- **Records for the exercise**
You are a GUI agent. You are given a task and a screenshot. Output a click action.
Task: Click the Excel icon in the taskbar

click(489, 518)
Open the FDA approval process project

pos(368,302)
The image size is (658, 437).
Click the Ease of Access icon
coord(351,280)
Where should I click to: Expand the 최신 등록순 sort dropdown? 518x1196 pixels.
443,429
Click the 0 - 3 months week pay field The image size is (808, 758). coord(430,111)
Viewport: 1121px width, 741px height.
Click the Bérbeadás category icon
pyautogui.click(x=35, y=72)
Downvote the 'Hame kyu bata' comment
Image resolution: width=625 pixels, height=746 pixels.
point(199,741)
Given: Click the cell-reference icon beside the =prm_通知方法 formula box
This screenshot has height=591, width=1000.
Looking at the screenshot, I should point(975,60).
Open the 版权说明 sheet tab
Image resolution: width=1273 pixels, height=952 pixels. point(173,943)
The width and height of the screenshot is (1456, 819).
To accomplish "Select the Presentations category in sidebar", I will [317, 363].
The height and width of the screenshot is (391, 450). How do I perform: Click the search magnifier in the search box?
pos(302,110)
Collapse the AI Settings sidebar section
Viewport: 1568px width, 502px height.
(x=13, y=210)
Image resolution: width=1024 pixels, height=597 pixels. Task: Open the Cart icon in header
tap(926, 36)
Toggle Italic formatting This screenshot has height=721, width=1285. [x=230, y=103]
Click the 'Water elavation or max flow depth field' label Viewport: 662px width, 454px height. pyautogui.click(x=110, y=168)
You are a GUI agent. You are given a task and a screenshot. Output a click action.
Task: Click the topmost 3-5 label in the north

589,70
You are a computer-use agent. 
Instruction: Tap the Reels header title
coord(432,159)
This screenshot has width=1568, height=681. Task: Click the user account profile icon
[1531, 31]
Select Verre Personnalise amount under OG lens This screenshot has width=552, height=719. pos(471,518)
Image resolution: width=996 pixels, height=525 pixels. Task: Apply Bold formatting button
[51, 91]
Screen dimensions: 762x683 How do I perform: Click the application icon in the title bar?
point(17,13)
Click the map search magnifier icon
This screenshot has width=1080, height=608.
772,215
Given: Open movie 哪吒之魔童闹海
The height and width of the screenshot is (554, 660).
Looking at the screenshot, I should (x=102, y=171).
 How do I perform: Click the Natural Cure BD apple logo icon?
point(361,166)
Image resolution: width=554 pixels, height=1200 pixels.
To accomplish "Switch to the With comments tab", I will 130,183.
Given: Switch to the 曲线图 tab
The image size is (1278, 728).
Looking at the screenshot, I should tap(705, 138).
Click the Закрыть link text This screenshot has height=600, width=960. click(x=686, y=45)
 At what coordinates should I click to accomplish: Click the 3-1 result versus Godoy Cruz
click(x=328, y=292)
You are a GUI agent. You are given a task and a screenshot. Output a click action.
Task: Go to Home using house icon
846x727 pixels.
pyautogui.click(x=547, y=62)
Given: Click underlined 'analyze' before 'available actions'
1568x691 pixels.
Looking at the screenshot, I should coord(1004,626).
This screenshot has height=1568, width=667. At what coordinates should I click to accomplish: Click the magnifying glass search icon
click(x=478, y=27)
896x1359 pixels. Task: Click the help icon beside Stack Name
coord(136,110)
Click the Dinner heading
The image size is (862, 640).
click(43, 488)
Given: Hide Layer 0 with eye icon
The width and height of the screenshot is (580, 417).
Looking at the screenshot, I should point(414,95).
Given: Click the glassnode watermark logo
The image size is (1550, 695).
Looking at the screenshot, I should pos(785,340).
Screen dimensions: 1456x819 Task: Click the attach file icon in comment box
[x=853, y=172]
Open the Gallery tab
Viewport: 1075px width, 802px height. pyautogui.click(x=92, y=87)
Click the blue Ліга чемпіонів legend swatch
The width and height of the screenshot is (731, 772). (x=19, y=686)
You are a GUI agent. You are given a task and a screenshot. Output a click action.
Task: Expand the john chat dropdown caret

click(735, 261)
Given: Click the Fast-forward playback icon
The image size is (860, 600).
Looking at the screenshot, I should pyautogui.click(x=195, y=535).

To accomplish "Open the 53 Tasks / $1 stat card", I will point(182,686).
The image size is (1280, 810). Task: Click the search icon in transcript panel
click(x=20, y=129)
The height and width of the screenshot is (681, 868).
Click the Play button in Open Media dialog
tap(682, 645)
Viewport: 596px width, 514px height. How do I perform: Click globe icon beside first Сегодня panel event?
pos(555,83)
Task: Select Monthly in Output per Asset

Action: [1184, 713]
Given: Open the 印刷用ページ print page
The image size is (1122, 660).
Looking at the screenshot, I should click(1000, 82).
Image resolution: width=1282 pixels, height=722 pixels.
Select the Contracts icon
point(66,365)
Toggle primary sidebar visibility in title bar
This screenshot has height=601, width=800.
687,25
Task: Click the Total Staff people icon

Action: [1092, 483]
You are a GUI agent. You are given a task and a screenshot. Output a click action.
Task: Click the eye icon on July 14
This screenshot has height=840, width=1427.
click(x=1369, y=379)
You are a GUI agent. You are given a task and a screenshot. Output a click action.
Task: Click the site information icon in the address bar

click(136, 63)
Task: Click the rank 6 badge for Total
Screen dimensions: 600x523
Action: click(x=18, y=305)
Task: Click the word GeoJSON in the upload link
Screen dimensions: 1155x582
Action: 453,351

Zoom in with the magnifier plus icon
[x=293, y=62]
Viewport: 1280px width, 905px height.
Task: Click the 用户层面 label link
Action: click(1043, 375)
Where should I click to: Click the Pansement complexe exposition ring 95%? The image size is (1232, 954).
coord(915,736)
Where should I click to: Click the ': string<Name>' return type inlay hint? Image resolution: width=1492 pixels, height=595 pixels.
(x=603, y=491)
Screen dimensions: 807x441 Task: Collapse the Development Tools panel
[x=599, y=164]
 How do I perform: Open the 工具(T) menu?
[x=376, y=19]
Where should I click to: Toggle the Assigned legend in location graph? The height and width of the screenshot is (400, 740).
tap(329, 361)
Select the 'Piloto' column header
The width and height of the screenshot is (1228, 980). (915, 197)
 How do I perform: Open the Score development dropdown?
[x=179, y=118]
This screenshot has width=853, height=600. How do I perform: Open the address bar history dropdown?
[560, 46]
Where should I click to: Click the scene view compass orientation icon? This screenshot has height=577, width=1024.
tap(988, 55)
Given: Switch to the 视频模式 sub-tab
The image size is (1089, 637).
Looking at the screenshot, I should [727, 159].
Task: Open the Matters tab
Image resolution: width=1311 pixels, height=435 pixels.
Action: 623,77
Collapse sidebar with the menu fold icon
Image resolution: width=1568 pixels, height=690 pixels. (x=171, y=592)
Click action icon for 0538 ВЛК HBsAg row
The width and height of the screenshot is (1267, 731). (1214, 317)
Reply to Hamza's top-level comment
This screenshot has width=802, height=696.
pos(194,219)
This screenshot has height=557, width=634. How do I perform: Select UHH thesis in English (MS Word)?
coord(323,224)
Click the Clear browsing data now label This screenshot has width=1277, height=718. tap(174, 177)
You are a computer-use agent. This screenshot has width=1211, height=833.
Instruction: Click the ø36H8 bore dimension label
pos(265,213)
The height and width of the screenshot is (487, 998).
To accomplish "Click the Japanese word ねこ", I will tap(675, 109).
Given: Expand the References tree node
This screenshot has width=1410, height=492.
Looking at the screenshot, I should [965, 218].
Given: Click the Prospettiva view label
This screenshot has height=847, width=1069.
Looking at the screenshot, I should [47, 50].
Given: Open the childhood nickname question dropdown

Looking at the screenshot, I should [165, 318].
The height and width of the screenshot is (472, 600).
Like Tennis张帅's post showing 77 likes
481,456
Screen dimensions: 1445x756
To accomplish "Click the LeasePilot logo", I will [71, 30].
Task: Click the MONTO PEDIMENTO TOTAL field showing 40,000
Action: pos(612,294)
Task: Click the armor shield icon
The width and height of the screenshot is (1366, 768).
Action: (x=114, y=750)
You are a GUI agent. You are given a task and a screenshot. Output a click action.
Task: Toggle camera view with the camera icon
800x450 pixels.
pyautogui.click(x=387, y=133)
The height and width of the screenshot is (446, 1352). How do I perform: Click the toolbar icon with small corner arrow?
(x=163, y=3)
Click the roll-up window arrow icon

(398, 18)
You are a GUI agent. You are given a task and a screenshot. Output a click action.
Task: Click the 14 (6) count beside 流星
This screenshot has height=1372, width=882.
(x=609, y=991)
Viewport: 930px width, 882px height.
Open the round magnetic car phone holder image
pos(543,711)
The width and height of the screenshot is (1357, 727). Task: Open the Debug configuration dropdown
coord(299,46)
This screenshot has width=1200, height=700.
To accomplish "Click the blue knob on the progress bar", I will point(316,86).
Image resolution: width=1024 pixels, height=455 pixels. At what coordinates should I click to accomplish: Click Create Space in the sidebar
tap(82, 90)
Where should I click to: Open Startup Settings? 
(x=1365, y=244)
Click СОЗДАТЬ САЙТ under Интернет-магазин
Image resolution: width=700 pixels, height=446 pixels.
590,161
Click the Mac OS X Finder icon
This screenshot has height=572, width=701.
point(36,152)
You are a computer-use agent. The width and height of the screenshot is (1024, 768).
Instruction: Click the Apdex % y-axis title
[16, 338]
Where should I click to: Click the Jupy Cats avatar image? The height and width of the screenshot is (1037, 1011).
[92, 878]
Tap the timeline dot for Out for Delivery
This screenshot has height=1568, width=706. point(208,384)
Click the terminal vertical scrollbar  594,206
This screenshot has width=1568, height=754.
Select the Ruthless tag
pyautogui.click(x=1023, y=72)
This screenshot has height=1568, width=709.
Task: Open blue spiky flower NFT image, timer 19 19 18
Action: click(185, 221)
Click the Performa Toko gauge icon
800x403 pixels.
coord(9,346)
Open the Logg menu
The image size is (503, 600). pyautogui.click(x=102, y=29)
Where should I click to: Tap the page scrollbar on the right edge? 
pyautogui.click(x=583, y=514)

- **Exercise details**
Which of the lines above carry the string "Switch"? Copy every one.

- **The answer**
To accomplish "Switch to the With comments tab", I will 130,183.
Given: Switch to the 曲线图 tab
Given: Switch to the 视频模式 sub-tab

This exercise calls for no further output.